Reproduce every row below, including its request line, and offset each x and y coordinate in the answers by -13. Leave the pictures out.

start

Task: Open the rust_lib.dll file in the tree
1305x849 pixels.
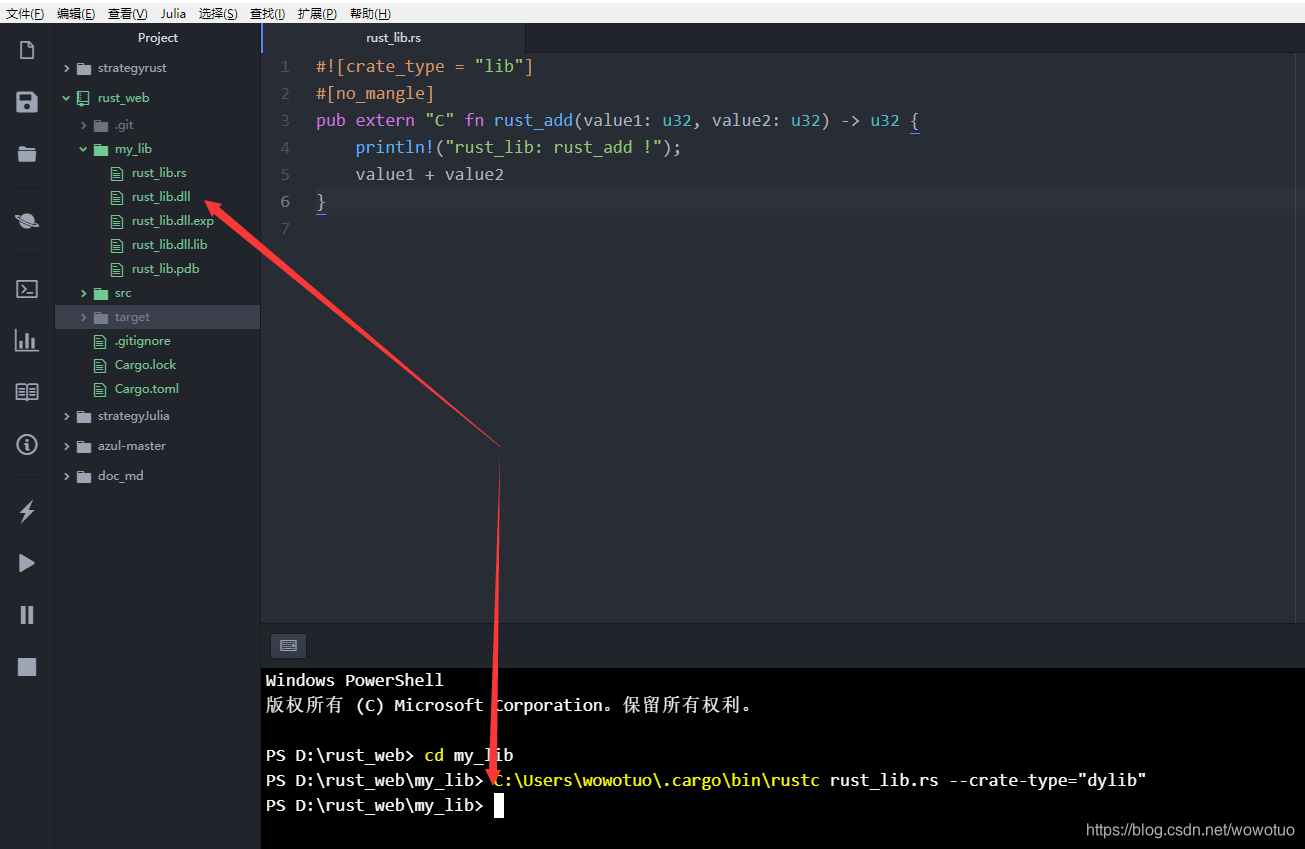Action: (x=160, y=196)
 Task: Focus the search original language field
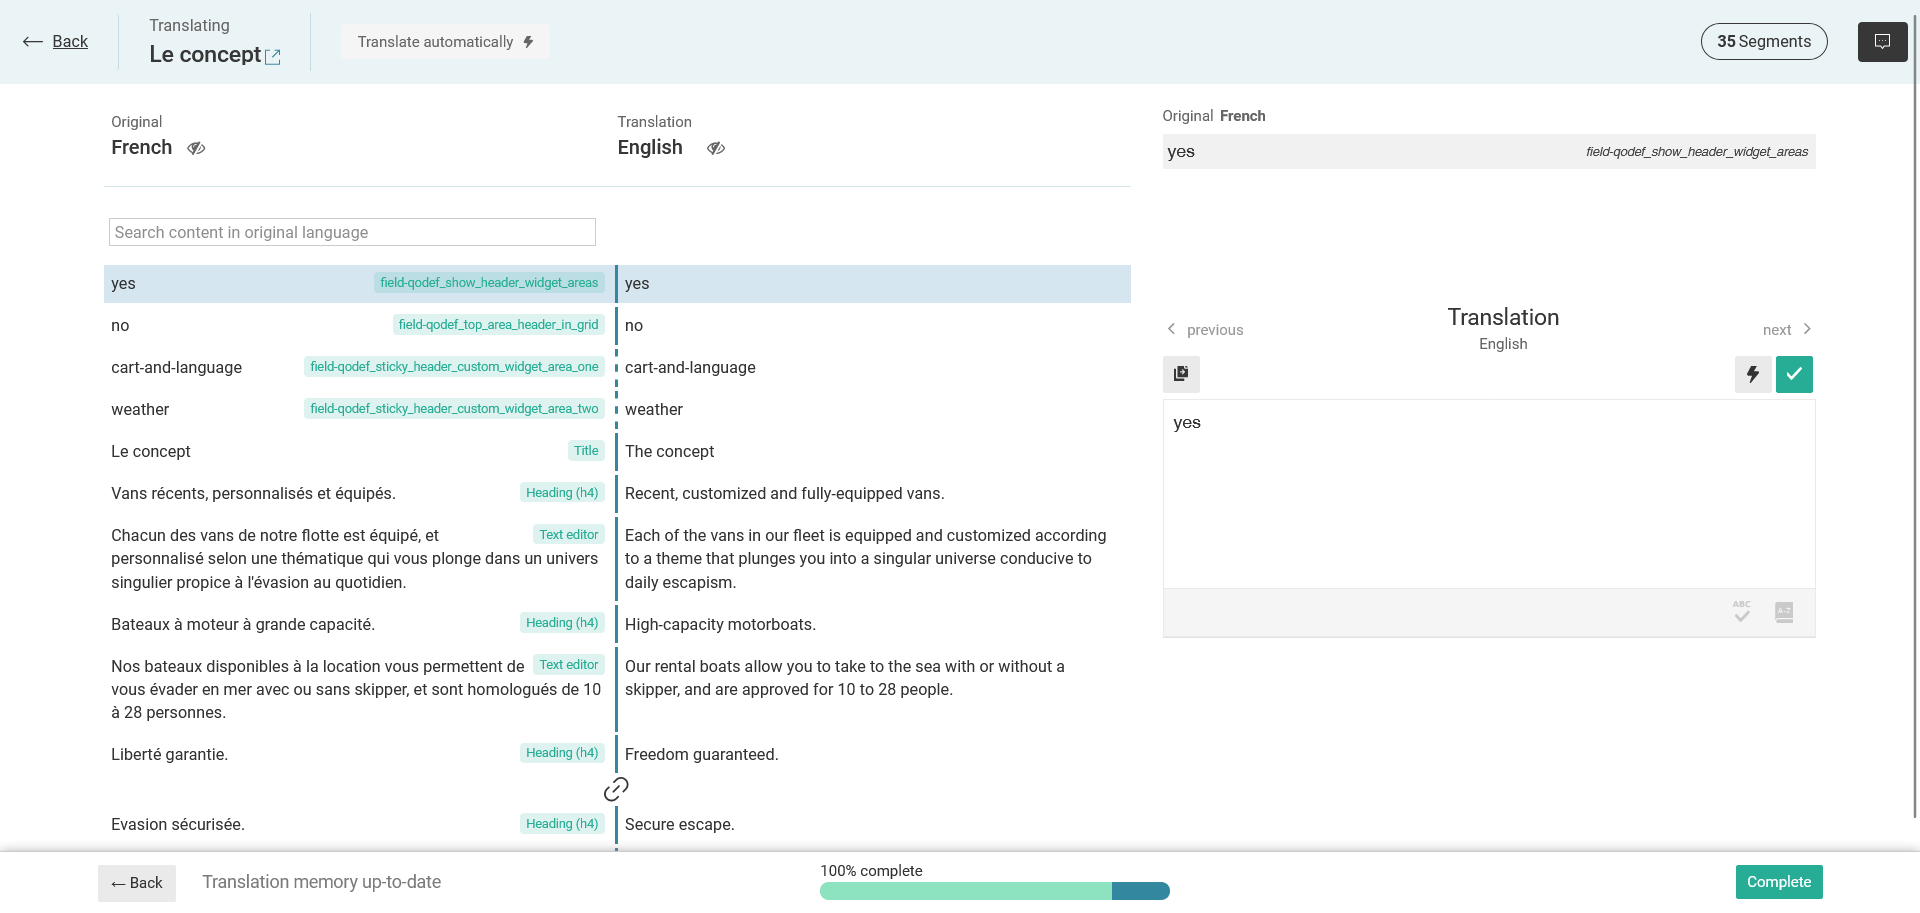(x=352, y=232)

end

> [THE OUTPUT]
Task: Open the rust_lib.dll file in the tree
1305x849 pixels.
Action: (x=147, y=183)
 Task: Focus the search original language field
(x=339, y=219)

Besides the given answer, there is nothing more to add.